====== DATA EXCERPTS ======

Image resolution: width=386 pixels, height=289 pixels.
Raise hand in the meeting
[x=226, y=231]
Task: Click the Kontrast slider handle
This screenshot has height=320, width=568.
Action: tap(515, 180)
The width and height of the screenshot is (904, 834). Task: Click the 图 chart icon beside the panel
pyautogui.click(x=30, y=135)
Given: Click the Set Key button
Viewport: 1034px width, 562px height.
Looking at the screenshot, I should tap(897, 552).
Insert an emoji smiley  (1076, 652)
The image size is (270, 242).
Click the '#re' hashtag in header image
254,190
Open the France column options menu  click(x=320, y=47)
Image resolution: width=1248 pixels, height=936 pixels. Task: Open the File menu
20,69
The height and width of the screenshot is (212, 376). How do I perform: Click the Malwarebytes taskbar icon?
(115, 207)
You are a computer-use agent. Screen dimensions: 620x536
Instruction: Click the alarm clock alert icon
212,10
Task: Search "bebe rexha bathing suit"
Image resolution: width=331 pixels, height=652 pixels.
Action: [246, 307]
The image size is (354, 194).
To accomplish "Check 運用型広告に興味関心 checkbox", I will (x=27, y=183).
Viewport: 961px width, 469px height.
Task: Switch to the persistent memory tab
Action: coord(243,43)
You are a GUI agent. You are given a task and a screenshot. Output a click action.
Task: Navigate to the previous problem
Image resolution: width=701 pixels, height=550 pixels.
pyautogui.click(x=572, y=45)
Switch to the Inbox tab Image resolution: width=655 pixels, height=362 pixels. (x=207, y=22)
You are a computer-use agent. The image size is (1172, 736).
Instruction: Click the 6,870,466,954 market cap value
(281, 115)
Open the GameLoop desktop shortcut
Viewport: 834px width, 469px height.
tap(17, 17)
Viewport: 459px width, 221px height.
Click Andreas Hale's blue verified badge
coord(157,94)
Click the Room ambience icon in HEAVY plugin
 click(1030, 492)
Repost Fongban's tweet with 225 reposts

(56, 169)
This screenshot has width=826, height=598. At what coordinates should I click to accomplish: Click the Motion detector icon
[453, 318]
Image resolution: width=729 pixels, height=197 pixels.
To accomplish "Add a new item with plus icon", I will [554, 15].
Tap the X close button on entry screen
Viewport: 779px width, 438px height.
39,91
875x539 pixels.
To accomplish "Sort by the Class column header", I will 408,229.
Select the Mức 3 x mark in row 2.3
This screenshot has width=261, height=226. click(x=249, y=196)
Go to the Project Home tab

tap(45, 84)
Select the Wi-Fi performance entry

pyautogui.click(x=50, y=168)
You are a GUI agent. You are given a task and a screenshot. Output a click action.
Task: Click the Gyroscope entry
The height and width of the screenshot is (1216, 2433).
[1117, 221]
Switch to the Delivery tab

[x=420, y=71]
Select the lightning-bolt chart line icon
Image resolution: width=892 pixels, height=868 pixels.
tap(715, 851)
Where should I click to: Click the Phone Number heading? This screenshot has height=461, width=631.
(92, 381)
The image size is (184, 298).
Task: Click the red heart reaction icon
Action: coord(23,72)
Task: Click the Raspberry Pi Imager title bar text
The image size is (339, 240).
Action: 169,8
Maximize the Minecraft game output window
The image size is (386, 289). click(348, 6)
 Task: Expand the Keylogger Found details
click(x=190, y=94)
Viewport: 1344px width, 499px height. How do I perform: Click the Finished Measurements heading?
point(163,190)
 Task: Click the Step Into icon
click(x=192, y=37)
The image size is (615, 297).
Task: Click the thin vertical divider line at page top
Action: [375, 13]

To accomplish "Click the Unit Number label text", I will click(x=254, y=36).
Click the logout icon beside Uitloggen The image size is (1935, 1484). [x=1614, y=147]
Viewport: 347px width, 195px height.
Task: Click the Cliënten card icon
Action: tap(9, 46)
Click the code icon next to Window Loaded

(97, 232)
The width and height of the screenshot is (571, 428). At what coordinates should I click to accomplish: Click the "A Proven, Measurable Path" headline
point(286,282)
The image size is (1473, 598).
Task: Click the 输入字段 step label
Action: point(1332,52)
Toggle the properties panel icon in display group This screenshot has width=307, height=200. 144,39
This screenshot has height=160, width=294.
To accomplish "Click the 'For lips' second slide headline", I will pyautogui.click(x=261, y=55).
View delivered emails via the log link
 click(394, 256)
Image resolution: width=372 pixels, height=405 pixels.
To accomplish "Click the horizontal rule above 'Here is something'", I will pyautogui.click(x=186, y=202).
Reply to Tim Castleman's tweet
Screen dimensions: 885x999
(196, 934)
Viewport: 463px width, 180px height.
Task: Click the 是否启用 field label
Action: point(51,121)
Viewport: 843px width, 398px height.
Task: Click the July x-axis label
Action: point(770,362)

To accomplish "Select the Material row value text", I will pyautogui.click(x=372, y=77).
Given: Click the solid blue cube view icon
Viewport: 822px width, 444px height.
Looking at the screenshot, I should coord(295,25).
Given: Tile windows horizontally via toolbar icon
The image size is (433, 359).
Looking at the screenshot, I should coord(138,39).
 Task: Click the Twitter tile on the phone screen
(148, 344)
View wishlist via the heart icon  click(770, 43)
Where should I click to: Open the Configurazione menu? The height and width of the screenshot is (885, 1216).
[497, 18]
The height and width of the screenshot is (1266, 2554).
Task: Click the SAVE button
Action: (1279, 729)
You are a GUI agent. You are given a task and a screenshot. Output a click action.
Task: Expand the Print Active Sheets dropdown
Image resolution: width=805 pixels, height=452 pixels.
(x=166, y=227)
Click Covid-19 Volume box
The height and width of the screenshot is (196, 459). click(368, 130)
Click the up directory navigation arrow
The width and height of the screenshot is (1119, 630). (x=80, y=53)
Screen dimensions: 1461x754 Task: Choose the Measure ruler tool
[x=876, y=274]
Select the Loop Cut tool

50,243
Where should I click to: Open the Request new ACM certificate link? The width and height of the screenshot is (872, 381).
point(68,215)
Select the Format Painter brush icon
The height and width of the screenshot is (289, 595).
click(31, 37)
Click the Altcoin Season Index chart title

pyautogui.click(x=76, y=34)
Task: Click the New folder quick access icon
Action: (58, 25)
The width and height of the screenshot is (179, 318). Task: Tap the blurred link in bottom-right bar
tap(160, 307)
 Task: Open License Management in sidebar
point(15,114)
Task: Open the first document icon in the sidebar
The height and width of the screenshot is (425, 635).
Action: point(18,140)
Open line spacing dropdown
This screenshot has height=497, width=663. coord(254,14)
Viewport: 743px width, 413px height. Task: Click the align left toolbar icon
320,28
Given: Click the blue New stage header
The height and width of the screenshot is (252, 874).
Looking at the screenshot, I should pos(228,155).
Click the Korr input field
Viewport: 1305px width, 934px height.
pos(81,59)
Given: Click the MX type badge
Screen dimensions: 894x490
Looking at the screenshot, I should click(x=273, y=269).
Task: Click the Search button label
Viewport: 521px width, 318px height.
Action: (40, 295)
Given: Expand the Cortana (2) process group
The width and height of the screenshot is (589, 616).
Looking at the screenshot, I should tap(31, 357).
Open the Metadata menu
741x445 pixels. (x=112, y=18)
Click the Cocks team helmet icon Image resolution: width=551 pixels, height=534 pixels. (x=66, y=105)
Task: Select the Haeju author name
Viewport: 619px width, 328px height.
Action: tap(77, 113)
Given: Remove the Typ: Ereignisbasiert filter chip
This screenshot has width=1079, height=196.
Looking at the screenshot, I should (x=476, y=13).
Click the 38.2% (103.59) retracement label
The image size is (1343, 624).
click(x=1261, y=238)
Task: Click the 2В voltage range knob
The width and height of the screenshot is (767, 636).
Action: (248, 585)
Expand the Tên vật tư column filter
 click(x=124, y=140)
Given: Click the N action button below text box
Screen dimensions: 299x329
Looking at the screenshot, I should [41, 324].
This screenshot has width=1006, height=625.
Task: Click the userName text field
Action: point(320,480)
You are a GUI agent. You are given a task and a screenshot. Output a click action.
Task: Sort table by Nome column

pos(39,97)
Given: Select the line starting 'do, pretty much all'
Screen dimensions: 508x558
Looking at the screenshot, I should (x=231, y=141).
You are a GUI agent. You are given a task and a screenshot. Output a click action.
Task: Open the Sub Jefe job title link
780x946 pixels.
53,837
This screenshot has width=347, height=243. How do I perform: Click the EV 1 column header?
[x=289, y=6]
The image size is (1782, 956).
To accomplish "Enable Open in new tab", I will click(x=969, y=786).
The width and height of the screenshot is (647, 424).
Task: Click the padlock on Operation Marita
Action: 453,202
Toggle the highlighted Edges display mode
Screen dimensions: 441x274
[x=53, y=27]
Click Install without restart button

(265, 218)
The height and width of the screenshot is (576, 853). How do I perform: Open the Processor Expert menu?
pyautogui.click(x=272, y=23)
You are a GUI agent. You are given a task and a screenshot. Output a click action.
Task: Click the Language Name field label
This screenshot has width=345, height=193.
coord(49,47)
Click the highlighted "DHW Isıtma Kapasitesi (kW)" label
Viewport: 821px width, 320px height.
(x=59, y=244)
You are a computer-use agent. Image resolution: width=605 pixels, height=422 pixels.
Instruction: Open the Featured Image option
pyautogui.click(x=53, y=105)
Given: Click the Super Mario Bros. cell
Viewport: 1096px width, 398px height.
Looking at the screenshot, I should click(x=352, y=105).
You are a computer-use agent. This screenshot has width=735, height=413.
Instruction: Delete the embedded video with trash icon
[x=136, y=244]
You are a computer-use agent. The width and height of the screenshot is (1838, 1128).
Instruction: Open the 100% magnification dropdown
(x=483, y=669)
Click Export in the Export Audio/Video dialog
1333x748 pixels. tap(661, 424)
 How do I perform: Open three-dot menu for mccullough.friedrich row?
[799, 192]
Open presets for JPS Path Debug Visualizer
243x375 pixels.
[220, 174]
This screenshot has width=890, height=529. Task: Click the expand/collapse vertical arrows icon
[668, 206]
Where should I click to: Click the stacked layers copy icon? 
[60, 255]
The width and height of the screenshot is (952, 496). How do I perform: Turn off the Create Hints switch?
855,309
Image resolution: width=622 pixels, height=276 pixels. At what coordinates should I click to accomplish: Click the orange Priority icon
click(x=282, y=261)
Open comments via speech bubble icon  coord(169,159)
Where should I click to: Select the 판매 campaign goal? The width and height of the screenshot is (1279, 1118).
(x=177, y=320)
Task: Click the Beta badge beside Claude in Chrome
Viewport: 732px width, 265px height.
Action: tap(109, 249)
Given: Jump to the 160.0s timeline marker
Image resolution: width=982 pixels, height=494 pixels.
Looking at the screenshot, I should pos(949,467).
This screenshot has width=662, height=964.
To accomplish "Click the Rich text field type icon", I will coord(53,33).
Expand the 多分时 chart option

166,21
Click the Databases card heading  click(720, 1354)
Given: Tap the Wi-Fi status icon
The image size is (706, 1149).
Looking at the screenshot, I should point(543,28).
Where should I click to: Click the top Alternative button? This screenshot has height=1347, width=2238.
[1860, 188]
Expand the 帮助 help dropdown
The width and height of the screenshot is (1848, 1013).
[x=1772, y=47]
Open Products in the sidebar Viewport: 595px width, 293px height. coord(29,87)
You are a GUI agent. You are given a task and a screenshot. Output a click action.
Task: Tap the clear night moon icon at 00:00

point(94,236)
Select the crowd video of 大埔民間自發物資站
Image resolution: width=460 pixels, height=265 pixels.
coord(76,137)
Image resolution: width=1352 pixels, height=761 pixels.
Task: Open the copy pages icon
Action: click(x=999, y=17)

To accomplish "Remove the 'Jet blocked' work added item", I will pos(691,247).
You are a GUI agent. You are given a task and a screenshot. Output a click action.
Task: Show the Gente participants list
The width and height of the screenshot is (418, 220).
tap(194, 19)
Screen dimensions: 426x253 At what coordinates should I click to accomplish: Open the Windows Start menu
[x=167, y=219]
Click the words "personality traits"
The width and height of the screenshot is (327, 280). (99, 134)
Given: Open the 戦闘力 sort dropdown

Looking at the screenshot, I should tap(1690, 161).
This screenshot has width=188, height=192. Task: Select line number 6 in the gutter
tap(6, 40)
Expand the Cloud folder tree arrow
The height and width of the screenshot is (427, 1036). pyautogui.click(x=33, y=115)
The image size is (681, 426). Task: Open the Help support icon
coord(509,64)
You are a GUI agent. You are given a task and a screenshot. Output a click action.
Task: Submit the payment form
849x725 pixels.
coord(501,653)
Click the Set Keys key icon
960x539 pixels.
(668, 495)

======

- **WHAT NEEDS TO BE DONE**
List every line of the data items above that contains the string "coordinates", copying each such line in full.

- **EXERCISE ANSWER**
This screenshot has width=826, height=598. At what coordinates should I click to accomplish: Click the Motion detector icon
The width and height of the screenshot is (571, 428). At what coordinates should I click to accomplish: Click the "A Proven, Measurable Path" headline
Image resolution: width=622 pixels, height=276 pixels. At what coordinates should I click to accomplish: Click the orange Priority icon
Screen dimensions: 426x253 At what coordinates should I click to accomplish: Open the Windows Start menu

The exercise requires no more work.